#### EXERCISE DETAILS
Your task is to copy each line of the records that includes the string "computer".

(Collected data)
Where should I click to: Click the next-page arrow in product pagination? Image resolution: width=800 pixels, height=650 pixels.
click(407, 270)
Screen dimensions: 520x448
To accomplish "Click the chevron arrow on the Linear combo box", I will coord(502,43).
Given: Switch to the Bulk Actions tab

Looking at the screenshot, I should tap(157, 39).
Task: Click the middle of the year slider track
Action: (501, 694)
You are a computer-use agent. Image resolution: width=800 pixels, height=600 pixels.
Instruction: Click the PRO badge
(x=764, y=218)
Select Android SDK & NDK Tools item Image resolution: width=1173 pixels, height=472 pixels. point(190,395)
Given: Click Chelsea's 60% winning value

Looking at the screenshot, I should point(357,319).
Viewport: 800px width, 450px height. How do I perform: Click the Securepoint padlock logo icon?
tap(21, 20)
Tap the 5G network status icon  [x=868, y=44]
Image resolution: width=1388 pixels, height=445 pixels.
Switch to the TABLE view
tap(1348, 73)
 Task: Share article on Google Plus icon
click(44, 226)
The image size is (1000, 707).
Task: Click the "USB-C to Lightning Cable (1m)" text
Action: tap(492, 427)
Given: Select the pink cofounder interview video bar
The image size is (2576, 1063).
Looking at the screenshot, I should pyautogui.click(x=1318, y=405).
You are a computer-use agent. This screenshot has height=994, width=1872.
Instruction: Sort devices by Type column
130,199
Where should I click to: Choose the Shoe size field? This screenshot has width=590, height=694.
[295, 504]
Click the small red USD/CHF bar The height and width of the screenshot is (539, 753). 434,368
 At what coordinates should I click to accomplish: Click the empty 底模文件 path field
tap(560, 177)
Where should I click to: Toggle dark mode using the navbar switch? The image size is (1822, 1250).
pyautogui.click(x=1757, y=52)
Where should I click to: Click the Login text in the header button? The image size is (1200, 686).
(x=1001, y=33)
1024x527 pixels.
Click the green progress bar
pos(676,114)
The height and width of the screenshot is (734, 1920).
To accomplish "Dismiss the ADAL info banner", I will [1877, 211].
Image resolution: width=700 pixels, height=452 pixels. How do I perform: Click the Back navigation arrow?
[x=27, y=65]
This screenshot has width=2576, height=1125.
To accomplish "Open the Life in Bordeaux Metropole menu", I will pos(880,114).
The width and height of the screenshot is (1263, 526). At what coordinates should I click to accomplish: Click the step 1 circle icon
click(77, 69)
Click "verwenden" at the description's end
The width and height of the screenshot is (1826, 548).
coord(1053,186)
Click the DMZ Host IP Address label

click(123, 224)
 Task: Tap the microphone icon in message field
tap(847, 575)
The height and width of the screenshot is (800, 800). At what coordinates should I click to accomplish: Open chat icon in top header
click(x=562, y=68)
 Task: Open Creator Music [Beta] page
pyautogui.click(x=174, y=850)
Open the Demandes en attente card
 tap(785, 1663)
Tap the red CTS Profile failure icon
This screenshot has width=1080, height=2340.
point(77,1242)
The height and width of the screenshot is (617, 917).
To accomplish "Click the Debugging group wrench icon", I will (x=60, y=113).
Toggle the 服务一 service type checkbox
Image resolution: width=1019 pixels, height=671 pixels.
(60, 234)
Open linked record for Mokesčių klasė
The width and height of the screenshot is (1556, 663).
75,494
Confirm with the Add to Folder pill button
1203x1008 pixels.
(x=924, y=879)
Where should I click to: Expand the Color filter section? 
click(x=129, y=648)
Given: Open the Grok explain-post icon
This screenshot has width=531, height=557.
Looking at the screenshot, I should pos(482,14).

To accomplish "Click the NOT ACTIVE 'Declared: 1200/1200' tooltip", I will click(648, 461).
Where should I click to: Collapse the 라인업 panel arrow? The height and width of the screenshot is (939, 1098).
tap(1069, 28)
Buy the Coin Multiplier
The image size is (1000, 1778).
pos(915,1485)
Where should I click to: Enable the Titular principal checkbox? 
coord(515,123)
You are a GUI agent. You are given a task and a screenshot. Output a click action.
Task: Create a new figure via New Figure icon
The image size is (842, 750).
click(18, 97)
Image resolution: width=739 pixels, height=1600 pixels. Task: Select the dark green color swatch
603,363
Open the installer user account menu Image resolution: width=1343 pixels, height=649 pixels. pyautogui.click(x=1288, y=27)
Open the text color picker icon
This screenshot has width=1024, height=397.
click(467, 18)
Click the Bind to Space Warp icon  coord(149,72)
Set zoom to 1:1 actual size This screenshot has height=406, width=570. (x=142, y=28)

#### PROBLEM SOLUTION
You are a computer-use agent. Image resolution: width=800 pixels, height=600 pixels.
You are a computer-use agent. This screenshot has height=994, width=1872.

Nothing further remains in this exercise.